Et puis, un jeu vidéo…

Pour mes 10 ans, mes parents m’offrirent le jeu Playstation « Harry Potter à l’école des sorciers ». Après deux mois d’hésitations, je cédais aux vacances de Noël 2000 et y passais de nombreuses heures qui m’évadaient de mon quotidien et meublaient mes congés. Je venais de plonger dans la folie Harry Potter, et cela n’allait pas s’arrêter. Même si je ne lirais les livres qu’au collège en 6ème puis aux vacances pour la sortie des tomes suivants. (J’ai passé tout mon CM2 à lire Le Seigneur des Anneaux.)

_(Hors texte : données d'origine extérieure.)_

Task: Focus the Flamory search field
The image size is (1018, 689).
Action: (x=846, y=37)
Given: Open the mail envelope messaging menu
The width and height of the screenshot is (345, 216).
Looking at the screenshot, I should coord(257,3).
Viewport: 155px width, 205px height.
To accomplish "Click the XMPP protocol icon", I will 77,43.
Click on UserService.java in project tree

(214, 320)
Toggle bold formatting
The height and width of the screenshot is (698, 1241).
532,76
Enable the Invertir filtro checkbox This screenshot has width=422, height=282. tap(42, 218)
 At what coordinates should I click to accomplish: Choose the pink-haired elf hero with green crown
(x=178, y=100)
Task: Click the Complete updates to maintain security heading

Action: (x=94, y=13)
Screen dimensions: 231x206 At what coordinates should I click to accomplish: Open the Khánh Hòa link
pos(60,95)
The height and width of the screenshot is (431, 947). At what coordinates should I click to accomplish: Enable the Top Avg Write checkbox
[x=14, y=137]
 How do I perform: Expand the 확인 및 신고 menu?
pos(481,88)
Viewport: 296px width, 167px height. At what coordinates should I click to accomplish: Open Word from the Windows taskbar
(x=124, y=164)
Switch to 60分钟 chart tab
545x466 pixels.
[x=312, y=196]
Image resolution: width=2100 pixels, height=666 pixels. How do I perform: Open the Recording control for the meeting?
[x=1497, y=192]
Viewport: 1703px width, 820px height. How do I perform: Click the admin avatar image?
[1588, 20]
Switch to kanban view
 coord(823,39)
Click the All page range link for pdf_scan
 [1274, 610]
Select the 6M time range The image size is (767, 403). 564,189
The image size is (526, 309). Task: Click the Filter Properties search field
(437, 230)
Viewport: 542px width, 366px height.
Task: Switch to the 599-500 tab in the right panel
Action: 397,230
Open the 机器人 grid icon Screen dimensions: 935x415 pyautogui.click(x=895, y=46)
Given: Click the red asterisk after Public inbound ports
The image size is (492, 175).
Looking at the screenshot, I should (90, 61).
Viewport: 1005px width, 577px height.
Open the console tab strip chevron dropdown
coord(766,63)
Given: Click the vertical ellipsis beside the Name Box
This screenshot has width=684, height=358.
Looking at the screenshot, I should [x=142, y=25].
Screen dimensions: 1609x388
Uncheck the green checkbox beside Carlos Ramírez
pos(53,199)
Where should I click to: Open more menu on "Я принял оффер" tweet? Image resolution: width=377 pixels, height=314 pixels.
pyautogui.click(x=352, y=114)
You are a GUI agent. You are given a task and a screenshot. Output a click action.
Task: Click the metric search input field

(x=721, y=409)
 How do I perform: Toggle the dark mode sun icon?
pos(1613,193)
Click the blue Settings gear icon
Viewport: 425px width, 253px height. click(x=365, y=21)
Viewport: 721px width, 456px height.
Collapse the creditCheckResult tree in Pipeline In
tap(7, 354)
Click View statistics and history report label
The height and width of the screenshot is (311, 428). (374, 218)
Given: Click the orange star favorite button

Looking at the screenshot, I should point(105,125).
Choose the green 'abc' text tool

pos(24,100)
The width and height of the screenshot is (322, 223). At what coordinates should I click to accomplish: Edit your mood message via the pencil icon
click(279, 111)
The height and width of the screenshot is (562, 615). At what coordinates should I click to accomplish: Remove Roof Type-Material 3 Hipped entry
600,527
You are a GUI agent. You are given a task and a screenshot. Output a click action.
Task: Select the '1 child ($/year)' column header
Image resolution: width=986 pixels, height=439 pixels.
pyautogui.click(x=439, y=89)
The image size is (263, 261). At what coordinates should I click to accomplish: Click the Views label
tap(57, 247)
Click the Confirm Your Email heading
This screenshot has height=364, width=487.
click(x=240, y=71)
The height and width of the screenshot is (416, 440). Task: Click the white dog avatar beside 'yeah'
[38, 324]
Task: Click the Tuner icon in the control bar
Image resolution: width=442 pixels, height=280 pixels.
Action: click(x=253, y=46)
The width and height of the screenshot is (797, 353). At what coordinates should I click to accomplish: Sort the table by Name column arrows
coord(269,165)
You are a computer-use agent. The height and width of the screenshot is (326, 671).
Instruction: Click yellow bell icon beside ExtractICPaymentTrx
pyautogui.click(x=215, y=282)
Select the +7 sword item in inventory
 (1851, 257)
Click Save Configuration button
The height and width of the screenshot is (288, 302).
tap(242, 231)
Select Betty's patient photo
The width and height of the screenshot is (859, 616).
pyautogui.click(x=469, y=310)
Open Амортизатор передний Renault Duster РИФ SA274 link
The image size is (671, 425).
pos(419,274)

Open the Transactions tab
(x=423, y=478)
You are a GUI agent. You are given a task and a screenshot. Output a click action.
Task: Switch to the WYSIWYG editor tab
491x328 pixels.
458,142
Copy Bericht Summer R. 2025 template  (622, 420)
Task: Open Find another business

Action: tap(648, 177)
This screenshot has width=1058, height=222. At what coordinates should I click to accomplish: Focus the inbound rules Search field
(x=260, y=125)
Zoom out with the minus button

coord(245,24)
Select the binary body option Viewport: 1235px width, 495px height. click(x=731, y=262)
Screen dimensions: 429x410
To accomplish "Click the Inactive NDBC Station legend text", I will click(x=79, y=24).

Quel argent j’ai pu dépenser !

Atteint par le virus, je voulus tout ce qui touchait de près ou de loin Harry Potter : des cartes à collectionner, des cartes à jouer, des jeux vidéos, des bonbons comme dans Harry Potter (chocogrenouilles et dragées surprises), des déguisements notamment pour Halloween, des jeux de sociétés… Je résistais cependant aux produits dérivés, sûrement par honte de cette passion : trousse, cartable, cahier de texte, habits… Tel n’était pas le cas de tous les amis avec qui on partageait cette passion.

Quel temps j’ai pu consacrer !

Avec tous les jeux Harry Potter que je possède, notamment vidéos et les romans que j’ai lu plusieurs fois, je dois en être à plusieurs centaines d’heures. J’avais même essayé d’apprendre l’anglais avec le premier tome en version originale, en vain. J’en garde de très bons souvenirs même si je me dis que c’est tant de temps perdu que je n’ai pas passé avec d’autres amis. Je partageais notamment cette passion avec mon meilleur ami Pierre. Mais finalement plus le temps passait et plus les autres s’y désintéressaient. L’engouement aura duré trois ans, de 2000 à 2003.

Même la famille s’y est mise

Harry Potter avait la qualité de réunir toute la famille, soit par les livres, soit par les films. Je me rappelle de mon grand-père nous empruntant les premiers tomes. Ou de ma mère discutant des histoires avec des copains alors que je m’en fichais à cette période. Mon père s’y intéressait presque grâce aux jeux vidéos et aux films. Mes sœurs étaient plus sensibles aux déguisements et aux bonbons. Finalement, tout le monde se sentait concerné d’une manière ou d’une autre.

Marqué par les deux premiers tomes

Pour moi, Harry reste le petit garçon orphelin qui va dans une école spéciale où il apprend des choses incroyables et à qui il arrive des aventures hors du commun. À partir du troisième tome, rien ne fut plus pareil. L’histoire devint plus triste et plus meurtrière. Les jeux vidéos se sont dégradés. Les films n’étaient pas encore tournés et diffusés. Le Seigneur des Anneaux est arrivé et a raflé l’attention des jeunes garçons. En confrontant le parcours scolaire de Harry au mien (6ème, 5ème), je ne pouvais plus rêver de l’imiter et m’éloignais du modèle qu’il pouvait être.

Ce dimanche 26 octobre, j’ai donc confronté une dernière fois mes souvenirs et ma passion de Harry Potter au film. Avec un pincement au cœur, je tourne une page de l’histoire de ma vie. J’imagine que je tenterais prochainement de refaire une dernière fois les jeux vidéos. Merci et bravo J. K. ROWLING pour tous ces moments.